Our Black Angus cows graze on fresh pasture throughout the warm months and come in the barn during the winter to eat hay we harvested from our farm. Over the decades, we have improved our herd and pasture by focusing on our relationship to both.

We strive to treat each animal with respect and to provide each with a safe, comfortable, and satisfying life.

Calving

Every spring each cow gives birth to one calf, which will spend the next 7 months at its mother's side.  She will provide the calf with milk, care, and protection as they graze on our 400 acres of pasture.  The calves will graze, loaf and play with their herd mates.

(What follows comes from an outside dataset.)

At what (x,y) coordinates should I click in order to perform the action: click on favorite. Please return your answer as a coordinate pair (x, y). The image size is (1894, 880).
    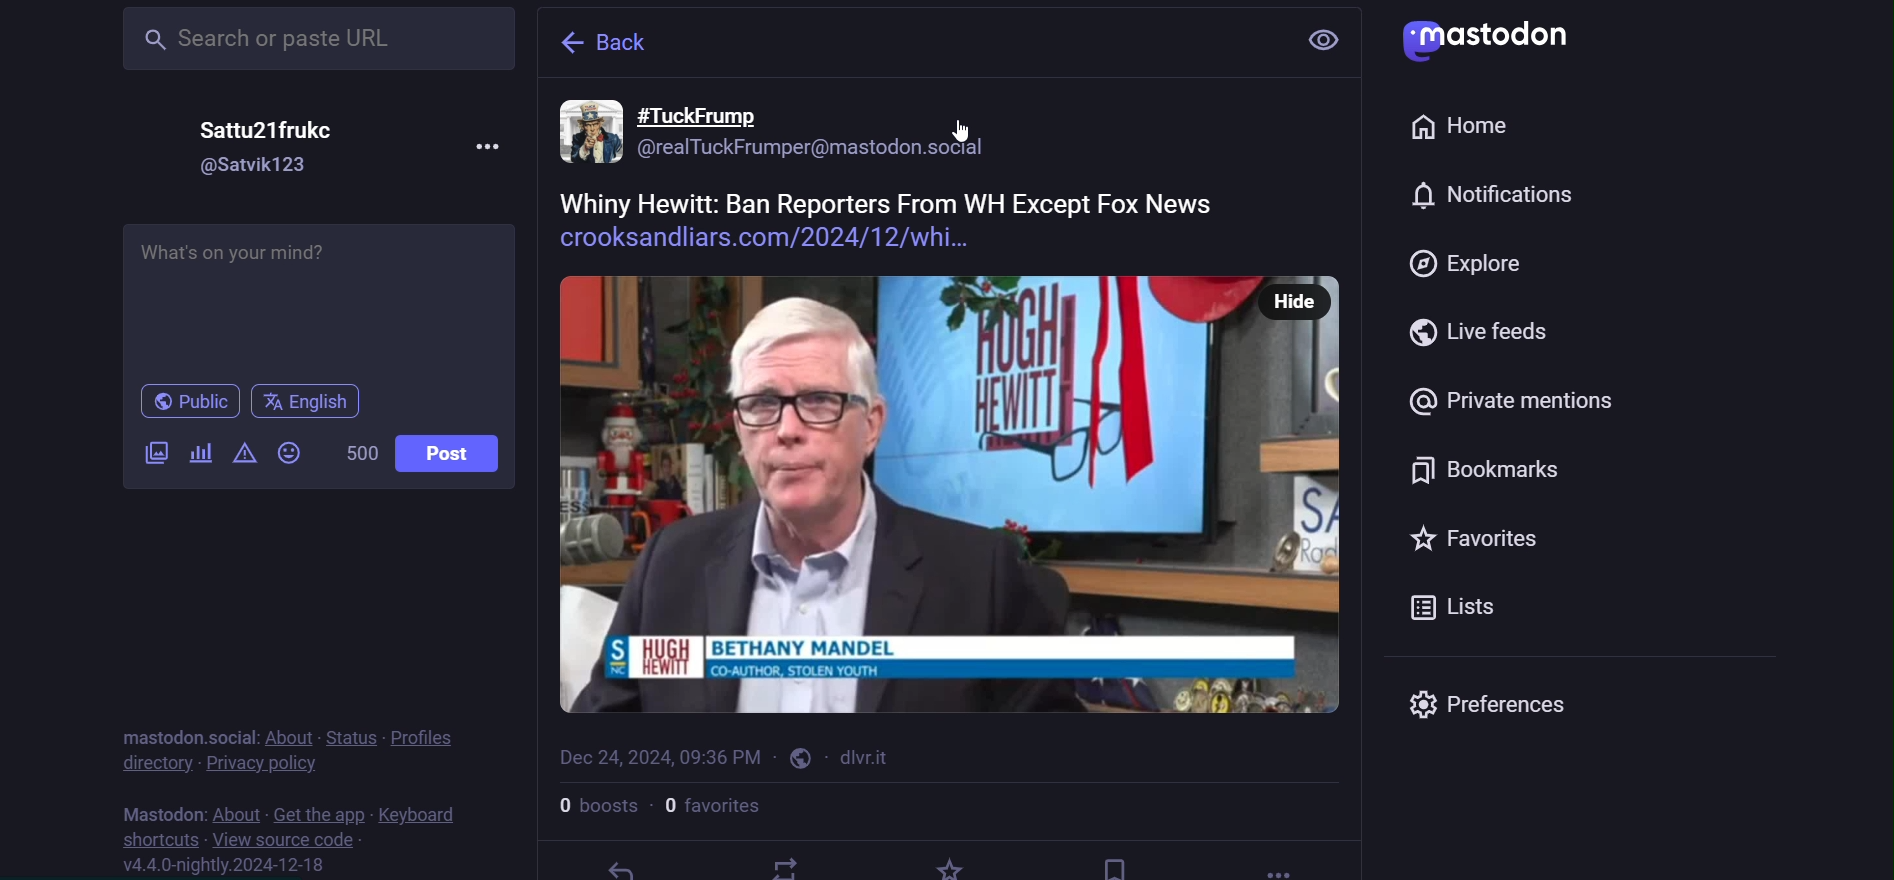
    Looking at the image, I should click on (1469, 539).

In the fall when the weather begins to turn cold and our pasture growth slows, we wean the calves through a method known as fence-line weaning.  The cows and calves can see and smell each other as they start their new lives apart.  Within a couple days, the cows have finished their job for the year.

Winter's Over

When spring arrives, the cattle will head back out to our best pastures, to graze on our fresh grass through the growing season. We practice rotational grazing, which means that we will move them to new pastures at least once per day from May-November. This ensures that they eat as much grass as they can because nothing excites them more than fresh grass! It also ensures that our land is kept lush and green. Throughout the year, the cattle have continual access to shade along with water, salt, and minerals.

Fresh Spring Pasture

The finishing period for our grass-fed beef is 10-15 months after weaning. Our hard work at rotational grazing and harvesting hay for the winter months enables our cows to reach a level of finish that produces well-marbled, tender, and flavorful beef.